The last couple of days, most of the papers have carried excited reporting of a breakthrough at the National Ignition Facility, the vast nuclear fusion site at the Lawrence Livermore lab in America, where they are experimenting with creating fusion for energy by zapping small amounts of material with vast lasers. Typical of the write-ups was the Guardian with 'Sustainable nuclear fusion breakthrough raises hopes for ultimate green energy'. They tell how the scientists have achieved a world first by getting more energy out of the nuclear fuel than they put in.

What some of the other papers never mention, and the Guardian doesn't put up front, is that this is true, but not as good as it sounds. It's true they did get more energy out of the fuel than they put into it - but they got a lot less out than they put into the system as a whole, as the vast banks of laser amplifiers all lose a bit along the way. To be fair to the Graun, they did eventually explain this - but I think the way the story is structured doesn't put enough emphasis on it up front. And several other papers never even bothered to mention this bit at all.

However, that isn't really what I've got a problem with, so much as the timing. Most of the articles (including the Guardian one) give the impression that this break-through has just happened. But in fact it took place last autumn and was well publicised at the time. All that's happened now is that it has been written up in Nature, who have put out a press release about it and the journalists reacted to the press release, not the actual event.

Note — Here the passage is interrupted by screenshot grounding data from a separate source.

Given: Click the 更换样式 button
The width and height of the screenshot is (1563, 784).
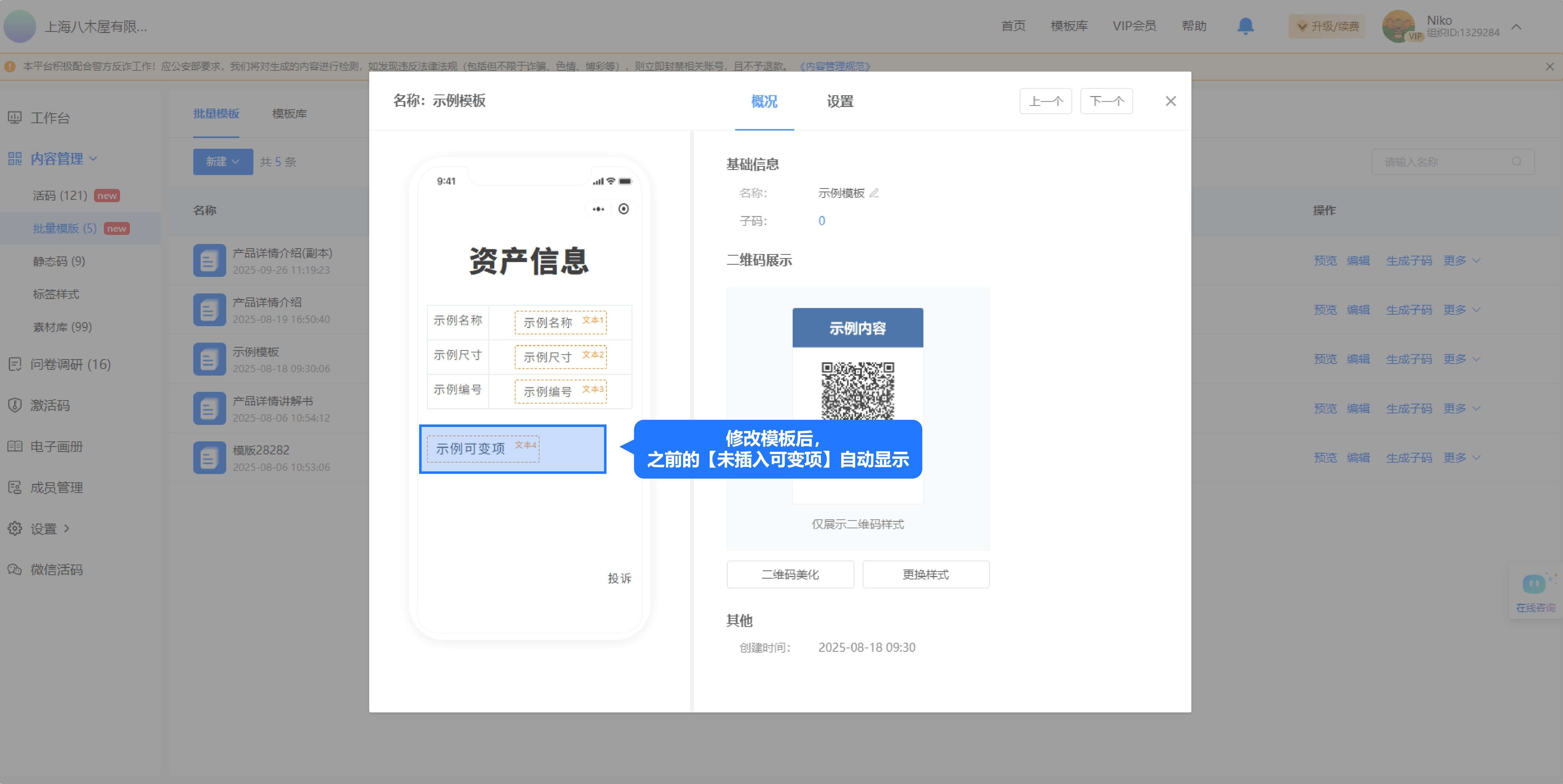Looking at the screenshot, I should click(925, 574).
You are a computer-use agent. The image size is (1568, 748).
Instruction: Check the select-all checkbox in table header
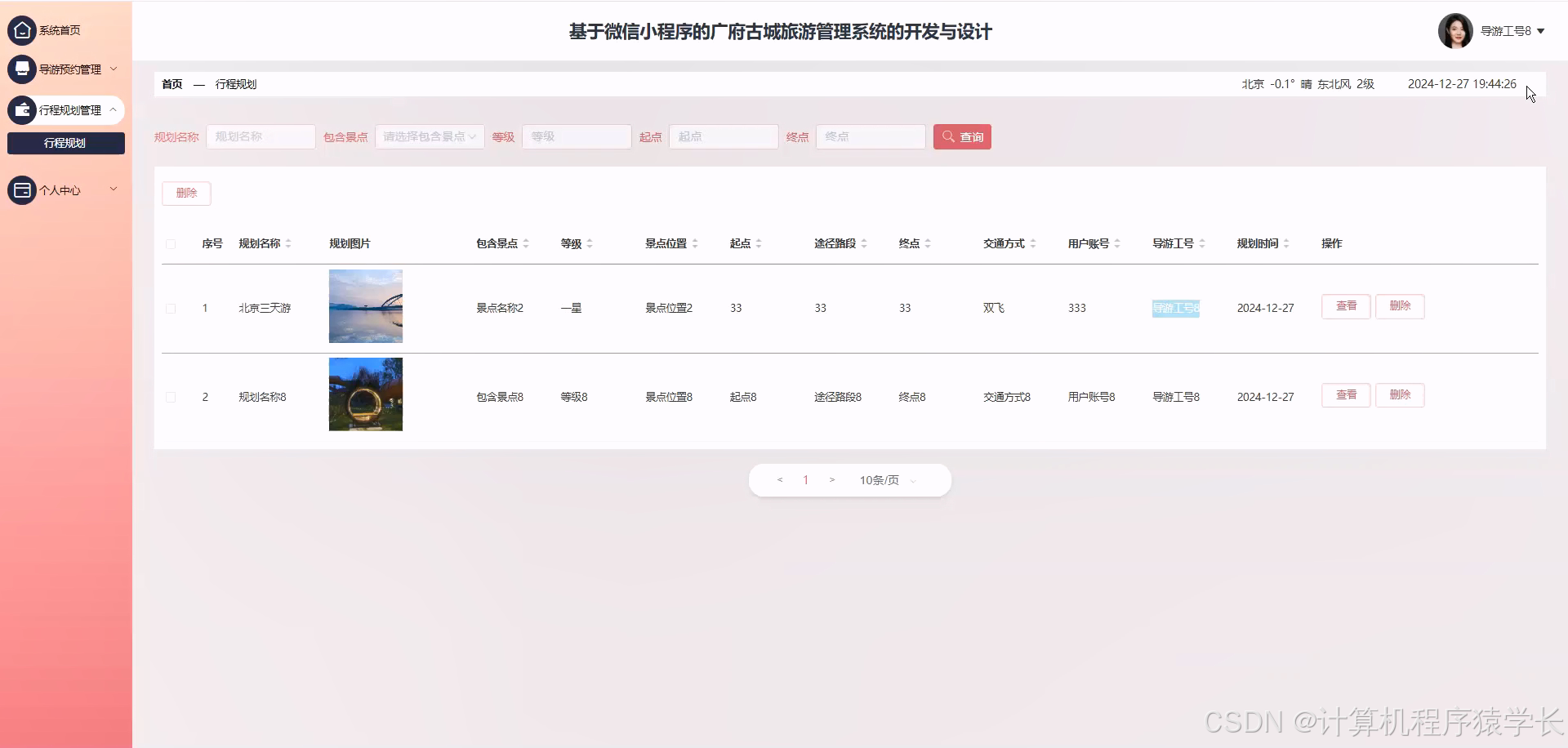pos(171,244)
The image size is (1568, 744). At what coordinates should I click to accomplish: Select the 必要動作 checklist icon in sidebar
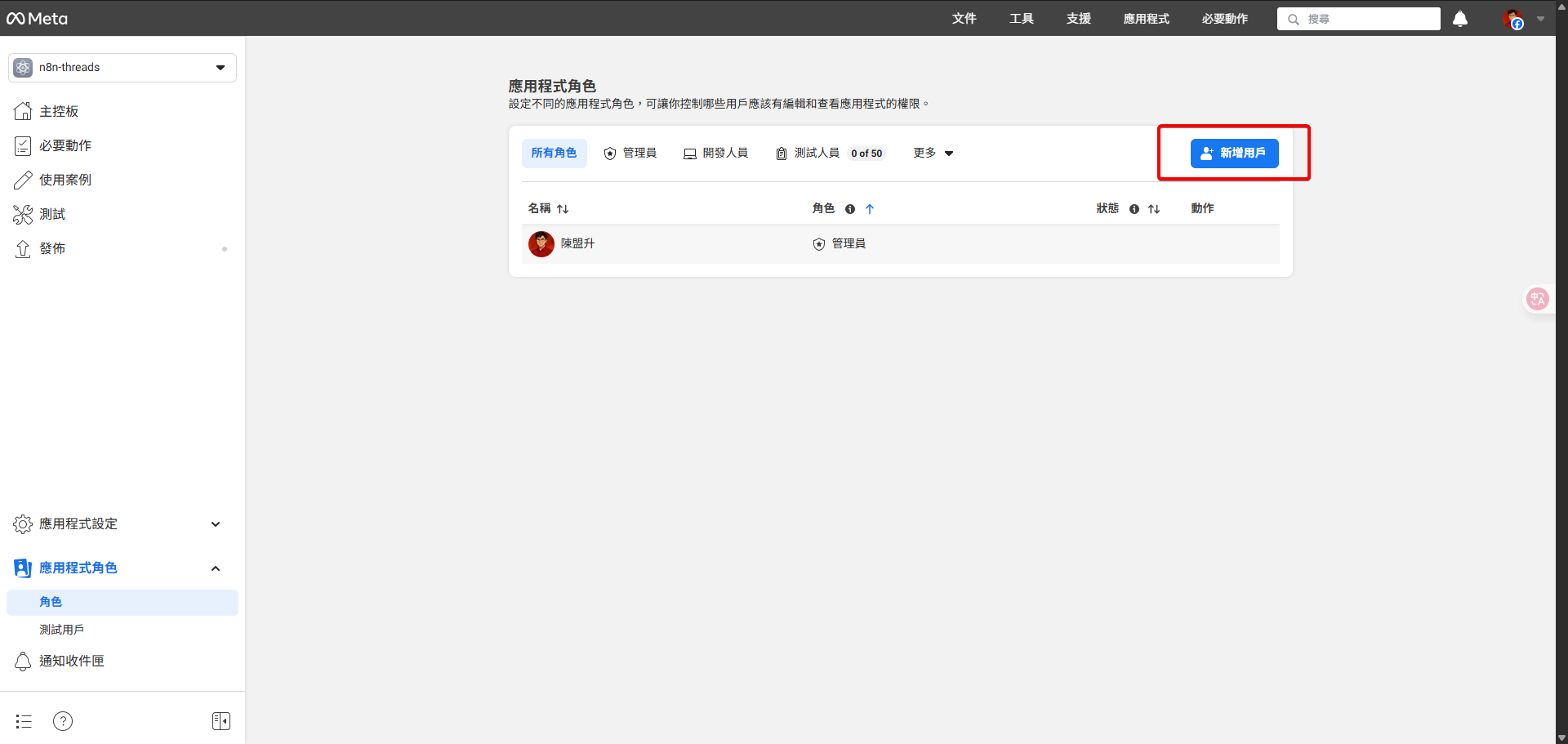[x=23, y=145]
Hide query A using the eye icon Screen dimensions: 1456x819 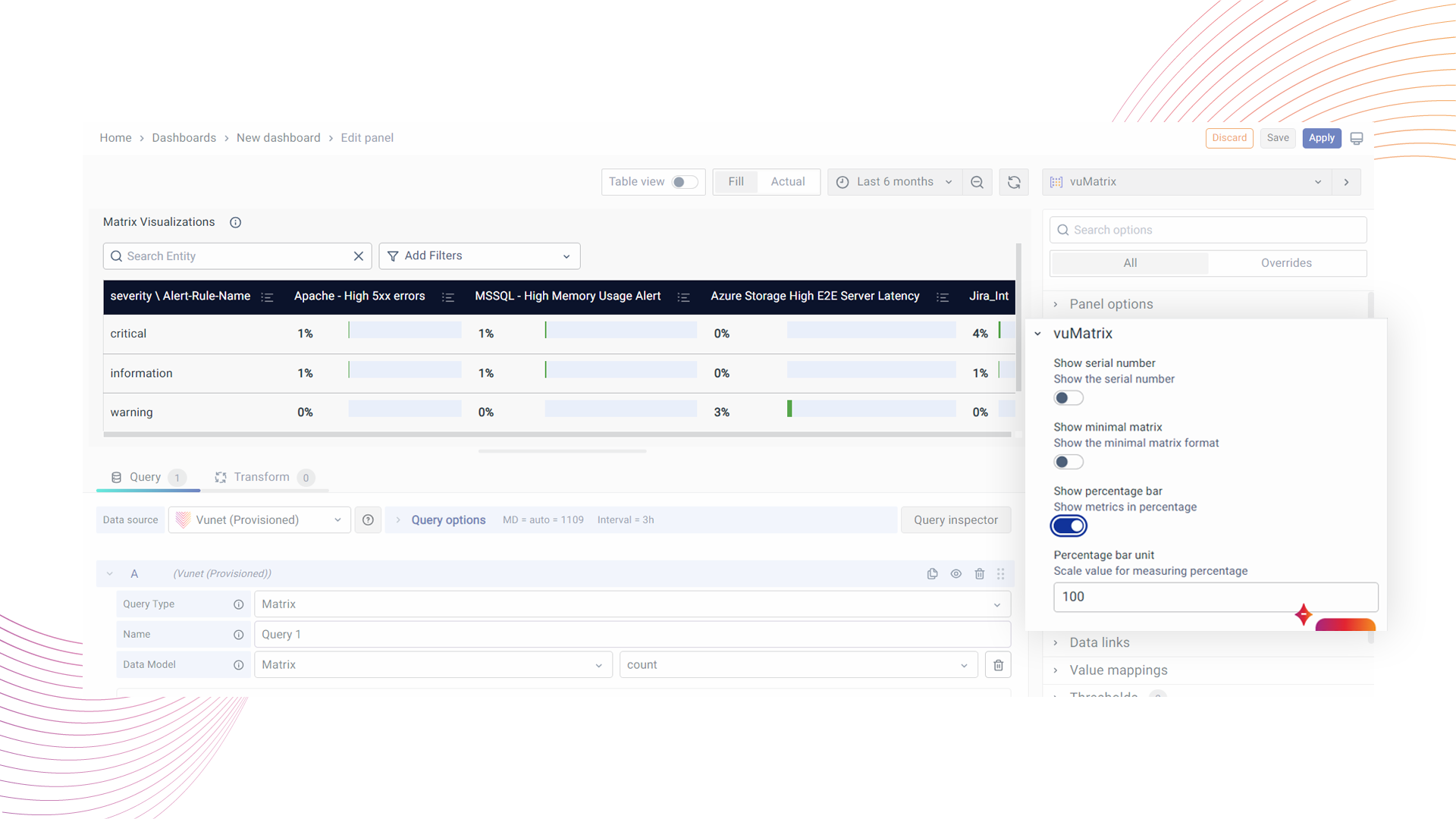click(956, 574)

Now I know many scientists don't particularly like information about experiments to be publicised before they have a peer-reviewed paper, but this was rather different. Either way, the result was, because of the press's obsession that they can only write about things that are immediate and current, rather than just because they are interesting (which this is), that the truth about the timing was carefully pasted over. And that's a bit naughty.